▶ Task description:
Starting at the beginning of the items and ending at the line containing "click(x=586, y=474)", switch "screenshot" to "screen capture" and write those lines out again with everything else unchanged.

------ Records

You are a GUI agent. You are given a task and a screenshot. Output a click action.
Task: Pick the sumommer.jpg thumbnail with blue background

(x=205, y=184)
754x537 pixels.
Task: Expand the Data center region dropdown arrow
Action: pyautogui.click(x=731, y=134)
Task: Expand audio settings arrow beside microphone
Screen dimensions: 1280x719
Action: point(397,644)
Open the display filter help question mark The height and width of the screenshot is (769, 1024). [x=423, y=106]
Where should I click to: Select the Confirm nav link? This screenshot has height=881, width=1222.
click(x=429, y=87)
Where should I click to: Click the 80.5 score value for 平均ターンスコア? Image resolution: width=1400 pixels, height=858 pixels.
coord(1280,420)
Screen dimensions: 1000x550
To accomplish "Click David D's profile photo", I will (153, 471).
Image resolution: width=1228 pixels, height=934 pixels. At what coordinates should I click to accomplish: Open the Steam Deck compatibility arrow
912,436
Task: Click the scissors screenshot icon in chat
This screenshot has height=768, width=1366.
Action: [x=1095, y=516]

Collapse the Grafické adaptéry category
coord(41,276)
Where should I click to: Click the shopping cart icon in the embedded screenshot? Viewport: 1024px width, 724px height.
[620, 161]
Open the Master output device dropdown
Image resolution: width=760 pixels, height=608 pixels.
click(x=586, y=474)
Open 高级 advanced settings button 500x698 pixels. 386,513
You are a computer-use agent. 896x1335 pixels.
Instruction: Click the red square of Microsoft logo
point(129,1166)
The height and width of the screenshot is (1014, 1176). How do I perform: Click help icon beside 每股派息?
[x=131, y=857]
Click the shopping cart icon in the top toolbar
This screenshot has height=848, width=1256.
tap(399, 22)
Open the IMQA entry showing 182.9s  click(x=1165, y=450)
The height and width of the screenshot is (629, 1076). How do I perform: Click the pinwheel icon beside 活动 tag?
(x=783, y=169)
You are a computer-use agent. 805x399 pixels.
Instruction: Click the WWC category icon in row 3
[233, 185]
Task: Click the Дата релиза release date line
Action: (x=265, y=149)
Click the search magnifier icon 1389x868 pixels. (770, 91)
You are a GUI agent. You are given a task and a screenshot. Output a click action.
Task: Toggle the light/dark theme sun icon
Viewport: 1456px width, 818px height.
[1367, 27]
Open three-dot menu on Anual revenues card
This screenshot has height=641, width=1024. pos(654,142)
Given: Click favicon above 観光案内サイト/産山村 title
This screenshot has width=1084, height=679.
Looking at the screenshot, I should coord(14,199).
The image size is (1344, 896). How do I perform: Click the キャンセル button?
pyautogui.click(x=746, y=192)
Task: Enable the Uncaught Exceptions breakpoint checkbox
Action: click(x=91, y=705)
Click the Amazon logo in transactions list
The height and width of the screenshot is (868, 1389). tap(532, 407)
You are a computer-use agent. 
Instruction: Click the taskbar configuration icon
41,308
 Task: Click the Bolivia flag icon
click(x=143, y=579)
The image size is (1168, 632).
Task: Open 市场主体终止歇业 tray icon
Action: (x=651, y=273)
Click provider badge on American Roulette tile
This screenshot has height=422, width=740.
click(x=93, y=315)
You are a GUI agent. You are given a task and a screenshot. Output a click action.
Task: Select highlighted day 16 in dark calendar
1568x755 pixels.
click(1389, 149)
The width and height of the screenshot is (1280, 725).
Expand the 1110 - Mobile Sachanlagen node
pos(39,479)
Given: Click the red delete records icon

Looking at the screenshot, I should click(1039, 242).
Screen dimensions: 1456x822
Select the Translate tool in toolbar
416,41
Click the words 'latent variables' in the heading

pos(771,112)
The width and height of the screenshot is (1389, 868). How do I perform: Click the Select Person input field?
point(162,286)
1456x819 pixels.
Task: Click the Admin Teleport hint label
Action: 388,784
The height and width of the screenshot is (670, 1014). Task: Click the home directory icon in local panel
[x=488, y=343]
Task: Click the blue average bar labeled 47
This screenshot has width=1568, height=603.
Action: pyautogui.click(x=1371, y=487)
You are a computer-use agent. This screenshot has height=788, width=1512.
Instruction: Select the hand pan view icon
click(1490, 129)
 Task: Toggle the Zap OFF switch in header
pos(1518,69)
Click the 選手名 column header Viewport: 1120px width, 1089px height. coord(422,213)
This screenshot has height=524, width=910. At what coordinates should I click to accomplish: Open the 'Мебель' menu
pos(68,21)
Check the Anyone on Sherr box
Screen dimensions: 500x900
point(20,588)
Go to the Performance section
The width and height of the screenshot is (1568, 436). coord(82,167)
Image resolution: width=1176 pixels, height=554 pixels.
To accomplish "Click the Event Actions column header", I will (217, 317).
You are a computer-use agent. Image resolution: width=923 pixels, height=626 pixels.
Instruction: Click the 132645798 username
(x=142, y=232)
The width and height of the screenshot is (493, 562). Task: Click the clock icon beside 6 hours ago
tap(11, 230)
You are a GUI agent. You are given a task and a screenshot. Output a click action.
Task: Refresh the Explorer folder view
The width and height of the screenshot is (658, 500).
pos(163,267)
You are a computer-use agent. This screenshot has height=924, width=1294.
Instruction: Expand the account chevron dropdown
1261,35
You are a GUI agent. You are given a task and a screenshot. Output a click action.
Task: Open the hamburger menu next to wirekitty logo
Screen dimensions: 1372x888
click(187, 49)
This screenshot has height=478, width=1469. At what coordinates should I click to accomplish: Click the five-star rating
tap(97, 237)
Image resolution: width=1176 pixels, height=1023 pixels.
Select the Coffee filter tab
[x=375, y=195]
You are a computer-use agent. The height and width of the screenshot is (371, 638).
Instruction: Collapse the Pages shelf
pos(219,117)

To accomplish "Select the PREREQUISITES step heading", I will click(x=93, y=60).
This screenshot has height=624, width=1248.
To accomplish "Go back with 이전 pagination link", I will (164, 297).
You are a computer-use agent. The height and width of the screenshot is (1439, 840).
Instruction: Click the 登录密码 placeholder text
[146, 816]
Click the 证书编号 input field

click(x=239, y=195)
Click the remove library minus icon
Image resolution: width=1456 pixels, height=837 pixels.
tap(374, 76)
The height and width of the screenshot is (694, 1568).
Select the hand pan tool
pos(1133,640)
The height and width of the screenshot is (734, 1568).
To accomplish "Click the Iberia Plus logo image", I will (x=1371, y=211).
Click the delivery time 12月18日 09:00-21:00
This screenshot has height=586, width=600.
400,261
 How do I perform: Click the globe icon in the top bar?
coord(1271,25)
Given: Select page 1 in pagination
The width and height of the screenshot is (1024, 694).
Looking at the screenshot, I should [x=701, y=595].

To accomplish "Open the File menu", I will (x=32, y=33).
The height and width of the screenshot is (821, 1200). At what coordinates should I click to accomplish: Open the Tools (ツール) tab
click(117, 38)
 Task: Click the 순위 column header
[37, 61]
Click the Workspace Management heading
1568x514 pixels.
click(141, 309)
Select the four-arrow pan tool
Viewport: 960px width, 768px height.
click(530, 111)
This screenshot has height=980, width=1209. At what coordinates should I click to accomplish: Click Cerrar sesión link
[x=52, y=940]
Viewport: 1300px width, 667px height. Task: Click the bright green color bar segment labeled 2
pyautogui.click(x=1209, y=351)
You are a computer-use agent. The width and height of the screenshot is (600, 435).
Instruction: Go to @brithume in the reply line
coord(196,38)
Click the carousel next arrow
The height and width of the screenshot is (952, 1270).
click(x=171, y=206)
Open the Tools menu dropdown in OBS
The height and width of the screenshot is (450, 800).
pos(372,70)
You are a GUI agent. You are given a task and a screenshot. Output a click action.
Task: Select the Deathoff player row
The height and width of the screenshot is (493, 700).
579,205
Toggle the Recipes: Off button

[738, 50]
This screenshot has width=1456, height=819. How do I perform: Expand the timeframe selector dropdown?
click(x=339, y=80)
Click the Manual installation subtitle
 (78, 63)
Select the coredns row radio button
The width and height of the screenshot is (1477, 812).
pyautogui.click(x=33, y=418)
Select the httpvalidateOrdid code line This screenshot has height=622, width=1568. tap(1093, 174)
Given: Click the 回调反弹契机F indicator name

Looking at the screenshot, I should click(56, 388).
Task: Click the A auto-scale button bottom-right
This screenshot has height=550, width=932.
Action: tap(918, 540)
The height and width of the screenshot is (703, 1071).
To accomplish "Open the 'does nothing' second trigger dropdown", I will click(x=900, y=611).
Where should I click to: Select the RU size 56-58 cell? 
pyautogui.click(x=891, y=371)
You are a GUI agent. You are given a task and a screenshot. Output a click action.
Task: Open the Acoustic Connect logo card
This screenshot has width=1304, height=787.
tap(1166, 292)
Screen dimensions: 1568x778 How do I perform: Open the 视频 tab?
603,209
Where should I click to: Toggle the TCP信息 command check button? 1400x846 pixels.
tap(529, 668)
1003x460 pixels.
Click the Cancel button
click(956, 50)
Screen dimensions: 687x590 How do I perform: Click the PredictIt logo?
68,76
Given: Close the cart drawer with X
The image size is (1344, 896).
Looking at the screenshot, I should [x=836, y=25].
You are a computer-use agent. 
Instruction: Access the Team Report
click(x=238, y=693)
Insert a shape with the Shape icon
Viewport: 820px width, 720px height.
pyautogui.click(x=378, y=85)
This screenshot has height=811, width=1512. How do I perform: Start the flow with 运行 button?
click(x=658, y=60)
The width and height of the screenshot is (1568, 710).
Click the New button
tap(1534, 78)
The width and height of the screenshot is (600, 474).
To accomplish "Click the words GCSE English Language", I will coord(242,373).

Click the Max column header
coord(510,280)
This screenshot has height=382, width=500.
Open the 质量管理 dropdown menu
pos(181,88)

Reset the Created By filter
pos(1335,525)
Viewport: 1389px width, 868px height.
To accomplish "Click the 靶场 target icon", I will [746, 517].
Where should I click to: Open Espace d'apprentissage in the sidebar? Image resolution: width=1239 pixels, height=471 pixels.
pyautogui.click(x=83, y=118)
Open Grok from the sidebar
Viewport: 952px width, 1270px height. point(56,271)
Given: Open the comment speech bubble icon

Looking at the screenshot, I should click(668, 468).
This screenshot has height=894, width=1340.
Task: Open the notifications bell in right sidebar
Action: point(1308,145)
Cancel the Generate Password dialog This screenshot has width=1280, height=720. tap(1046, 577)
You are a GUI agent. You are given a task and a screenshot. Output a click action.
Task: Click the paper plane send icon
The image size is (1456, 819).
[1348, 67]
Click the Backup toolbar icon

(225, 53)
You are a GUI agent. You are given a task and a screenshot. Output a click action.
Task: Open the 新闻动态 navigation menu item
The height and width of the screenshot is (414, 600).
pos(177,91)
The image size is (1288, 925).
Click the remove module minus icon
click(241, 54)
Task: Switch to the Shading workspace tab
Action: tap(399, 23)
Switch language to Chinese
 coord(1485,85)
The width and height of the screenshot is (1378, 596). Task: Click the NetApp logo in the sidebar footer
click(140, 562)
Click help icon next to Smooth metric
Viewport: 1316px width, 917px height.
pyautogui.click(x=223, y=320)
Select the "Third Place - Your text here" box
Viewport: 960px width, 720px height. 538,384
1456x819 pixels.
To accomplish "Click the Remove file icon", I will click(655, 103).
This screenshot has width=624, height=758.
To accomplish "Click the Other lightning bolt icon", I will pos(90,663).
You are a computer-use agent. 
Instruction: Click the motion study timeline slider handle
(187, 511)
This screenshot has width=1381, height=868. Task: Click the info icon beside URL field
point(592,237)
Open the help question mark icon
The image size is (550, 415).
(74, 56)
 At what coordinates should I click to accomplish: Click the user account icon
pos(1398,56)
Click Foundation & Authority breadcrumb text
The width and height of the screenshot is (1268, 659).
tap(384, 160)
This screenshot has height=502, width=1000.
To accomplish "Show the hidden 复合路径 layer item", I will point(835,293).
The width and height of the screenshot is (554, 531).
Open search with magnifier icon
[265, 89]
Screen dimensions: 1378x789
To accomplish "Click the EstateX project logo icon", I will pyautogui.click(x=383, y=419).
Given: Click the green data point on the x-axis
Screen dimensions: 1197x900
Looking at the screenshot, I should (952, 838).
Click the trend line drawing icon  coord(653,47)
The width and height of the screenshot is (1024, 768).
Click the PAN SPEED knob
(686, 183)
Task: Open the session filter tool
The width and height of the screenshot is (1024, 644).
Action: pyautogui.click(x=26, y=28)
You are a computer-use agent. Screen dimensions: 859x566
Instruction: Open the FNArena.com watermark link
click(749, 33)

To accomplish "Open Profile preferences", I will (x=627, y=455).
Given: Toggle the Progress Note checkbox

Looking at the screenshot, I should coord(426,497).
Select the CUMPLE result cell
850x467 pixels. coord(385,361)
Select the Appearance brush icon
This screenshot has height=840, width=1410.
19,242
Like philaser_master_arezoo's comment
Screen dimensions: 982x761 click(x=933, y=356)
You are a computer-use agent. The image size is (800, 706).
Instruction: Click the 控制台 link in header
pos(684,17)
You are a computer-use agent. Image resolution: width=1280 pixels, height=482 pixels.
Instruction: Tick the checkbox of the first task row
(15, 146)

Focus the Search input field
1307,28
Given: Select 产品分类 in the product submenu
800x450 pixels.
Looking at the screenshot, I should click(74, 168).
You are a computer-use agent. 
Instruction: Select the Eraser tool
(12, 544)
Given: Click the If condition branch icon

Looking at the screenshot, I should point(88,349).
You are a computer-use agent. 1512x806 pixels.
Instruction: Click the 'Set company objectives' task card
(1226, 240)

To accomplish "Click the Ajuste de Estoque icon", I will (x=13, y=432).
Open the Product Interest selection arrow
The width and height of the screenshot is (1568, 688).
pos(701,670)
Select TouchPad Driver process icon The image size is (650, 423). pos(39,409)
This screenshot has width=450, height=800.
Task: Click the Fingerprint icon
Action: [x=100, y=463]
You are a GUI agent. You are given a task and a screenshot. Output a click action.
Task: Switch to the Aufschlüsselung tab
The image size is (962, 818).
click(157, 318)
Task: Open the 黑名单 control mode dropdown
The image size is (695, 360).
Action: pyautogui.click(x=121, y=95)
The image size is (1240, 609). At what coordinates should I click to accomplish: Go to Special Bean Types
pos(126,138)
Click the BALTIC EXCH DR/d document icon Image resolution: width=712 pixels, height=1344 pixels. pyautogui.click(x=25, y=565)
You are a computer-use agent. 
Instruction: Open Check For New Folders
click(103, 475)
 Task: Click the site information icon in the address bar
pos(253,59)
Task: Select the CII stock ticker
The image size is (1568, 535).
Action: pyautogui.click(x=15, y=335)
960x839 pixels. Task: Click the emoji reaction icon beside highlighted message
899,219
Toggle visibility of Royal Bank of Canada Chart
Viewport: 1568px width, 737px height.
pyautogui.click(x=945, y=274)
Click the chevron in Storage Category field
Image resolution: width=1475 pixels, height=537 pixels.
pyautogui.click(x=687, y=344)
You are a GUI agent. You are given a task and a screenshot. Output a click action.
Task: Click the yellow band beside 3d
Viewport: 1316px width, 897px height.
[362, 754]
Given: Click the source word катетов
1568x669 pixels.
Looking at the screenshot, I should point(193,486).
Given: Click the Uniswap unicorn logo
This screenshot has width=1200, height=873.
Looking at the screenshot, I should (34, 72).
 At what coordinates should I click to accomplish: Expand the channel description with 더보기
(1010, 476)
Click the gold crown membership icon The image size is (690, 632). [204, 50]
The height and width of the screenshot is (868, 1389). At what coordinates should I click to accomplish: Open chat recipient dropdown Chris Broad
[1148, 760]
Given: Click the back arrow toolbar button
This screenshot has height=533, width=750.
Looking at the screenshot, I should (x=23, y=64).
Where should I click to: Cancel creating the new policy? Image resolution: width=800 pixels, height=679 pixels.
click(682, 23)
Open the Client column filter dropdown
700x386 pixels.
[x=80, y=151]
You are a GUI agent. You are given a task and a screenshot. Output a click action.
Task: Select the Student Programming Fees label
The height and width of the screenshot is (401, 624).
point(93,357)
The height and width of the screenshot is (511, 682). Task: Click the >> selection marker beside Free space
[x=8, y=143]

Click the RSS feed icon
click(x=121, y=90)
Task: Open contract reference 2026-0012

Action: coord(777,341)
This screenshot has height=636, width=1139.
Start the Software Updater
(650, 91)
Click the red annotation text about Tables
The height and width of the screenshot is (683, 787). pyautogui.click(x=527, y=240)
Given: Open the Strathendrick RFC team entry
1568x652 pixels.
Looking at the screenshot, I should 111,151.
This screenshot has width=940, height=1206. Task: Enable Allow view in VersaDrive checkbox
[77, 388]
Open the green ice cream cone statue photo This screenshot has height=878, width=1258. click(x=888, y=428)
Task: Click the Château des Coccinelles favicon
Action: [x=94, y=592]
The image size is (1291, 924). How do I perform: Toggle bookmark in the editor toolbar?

------------

▶ Answer in full:
You are a GUI agent. You are given a task and a screen capture. Output a click action.
Task: Pick the sumommer.jpg thumbnail with blue background

(x=205, y=184)
754x537 pixels.
Task: Expand the Data center region dropdown arrow
Action: pyautogui.click(x=731, y=134)
Task: Expand audio settings arrow beside microphone
Screen dimensions: 1280x719
Action: point(397,644)
Open the display filter help question mark The height and width of the screen capture is (769, 1024). [x=423, y=106]
Where should I click to: Select the Confirm nav link? This screen capture has height=881, width=1222.
click(x=429, y=87)
Where should I click to: Click the 80.5 score value for 平均ターンスコア? Image resolution: width=1400 pixels, height=858 pixels.
coord(1280,420)
Screen dimensions: 1000x550
To accomplish "Click David D's profile photo", I will (153, 471).
Image resolution: width=1228 pixels, height=934 pixels. At what coordinates should I click to accomplish: Open the Steam Deck compatibility arrow
912,436
Task: Click the scissors screen capture icon in chat
This screen capture has height=768, width=1366.
Action: [x=1095, y=516]

Collapse the Grafické adaptéry category
coord(41,276)
Where should I click to: Click the shopping cart icon in the embedded screen capture? Viewport: 1024px width, 724px height.
[620, 161]
Open the Master output device dropdown
Image resolution: width=760 pixels, height=608 pixels.
click(x=586, y=474)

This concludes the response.